The bright side of that is the number is relatively small — only about 3 percent of Utah's households. Needless to say, however, things aren't so bright in those families. Along with the lack of language skills, such families also struggle with education in general and struggle with health and insurance issues. Many of those families eventually will rise out of their situation.

The concern, however, is not only for people in those struggling households, but in homes where just one family member may be out of the loop: the mother. That happens when the father picks up English from work, the kids get it at school, but the mother — often a homemaker — speaks only Spanish. The problem may not be economical, but it is certainly social and domestic. Without the ability to speak English, many mothers can't help their children with homework, have no way of monitoring conversations between their sons and daughters and their English-speaking friends and, quite often, feel at sea in a new world.
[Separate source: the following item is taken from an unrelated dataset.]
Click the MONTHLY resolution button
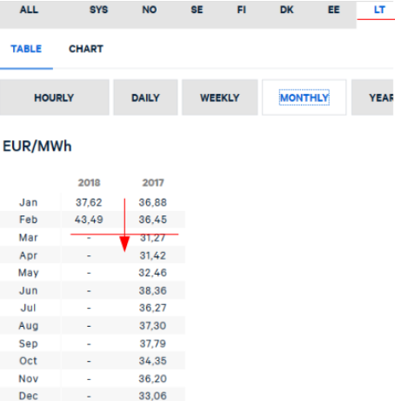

Many people are familiar with a saying to the effect of, when mama ain't happy, ain't nobody happy. In many Hispanic homes it's more like, when mama feels isolated, nobody feels connected.

The solution, of course — like many solutions — can be costly and time-consuming. It means not only offering English classes for children and husbands who are looking to hold down a job, but seeking out mothers and homemakers for special attention and helping them keep up to speed with the rapidly changing world of their families.

Learning a new language always is daunting. But the more English that immigrants speak, the better off they — and their families — seem to be. And, by extension, the better off the nation is, as well.